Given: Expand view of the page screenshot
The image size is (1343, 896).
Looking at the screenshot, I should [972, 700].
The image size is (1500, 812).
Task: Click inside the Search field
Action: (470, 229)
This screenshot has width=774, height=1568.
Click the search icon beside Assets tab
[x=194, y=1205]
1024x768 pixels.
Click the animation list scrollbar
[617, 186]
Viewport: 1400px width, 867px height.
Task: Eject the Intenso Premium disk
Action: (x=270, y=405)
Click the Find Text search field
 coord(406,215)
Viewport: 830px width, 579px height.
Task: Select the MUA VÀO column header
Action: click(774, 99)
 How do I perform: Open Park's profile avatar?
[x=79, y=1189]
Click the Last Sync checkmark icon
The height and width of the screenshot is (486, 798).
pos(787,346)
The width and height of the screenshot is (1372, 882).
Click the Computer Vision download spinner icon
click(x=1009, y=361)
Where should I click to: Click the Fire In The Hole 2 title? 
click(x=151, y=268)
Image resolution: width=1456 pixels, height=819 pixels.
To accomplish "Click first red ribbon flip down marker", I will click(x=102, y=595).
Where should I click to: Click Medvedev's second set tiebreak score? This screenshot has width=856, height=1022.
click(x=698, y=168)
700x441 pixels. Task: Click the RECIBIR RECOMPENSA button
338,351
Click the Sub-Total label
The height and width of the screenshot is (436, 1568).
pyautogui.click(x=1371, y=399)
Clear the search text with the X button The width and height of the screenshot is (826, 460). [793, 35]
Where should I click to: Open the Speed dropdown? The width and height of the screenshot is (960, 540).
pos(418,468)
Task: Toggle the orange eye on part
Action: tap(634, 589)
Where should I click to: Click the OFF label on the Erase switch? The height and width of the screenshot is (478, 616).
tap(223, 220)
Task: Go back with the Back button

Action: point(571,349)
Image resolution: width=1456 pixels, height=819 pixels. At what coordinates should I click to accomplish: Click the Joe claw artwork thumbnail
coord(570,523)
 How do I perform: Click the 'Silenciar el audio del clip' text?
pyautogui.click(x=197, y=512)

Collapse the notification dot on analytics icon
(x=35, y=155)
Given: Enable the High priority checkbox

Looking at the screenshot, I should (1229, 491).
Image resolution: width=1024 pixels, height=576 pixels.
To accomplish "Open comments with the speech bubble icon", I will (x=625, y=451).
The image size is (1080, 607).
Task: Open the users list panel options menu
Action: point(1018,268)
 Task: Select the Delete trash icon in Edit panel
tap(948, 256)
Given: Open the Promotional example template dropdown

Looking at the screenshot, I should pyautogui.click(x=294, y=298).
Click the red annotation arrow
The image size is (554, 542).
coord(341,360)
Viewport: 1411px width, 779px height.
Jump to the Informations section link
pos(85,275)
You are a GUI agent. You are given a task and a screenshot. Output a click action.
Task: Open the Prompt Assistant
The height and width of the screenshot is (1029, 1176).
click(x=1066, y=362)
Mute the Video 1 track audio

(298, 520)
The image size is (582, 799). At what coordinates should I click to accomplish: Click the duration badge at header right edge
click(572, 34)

**SHORT PROBLEM:**
Copy out verbatim the stretch of lines from the one containing "How do I perform: Open" through the one containing "Clear the search", both included.

**EXERCISE RESPONSE:**
 How do I perform: Open Park's profile avatar?
[x=79, y=1189]
Click the Last Sync checkmark icon
The height and width of the screenshot is (486, 798).
pos(787,346)
The width and height of the screenshot is (1372, 882).
Click the Computer Vision download spinner icon
click(x=1009, y=361)
Where should I click to: Click the Fire In The Hole 2 title? 
click(x=151, y=268)
Image resolution: width=1456 pixels, height=819 pixels.
To accomplish "Click first red ribbon flip down marker", I will click(x=102, y=595).
Where should I click to: Click Medvedev's second set tiebreak score? This screenshot has width=856, height=1022.
click(x=698, y=168)
700x441 pixels. Task: Click the RECIBIR RECOMPENSA button
338,351
Click the Sub-Total label
The height and width of the screenshot is (436, 1568).
pyautogui.click(x=1371, y=399)
Clear the search text with the X button The width and height of the screenshot is (826, 460). [793, 35]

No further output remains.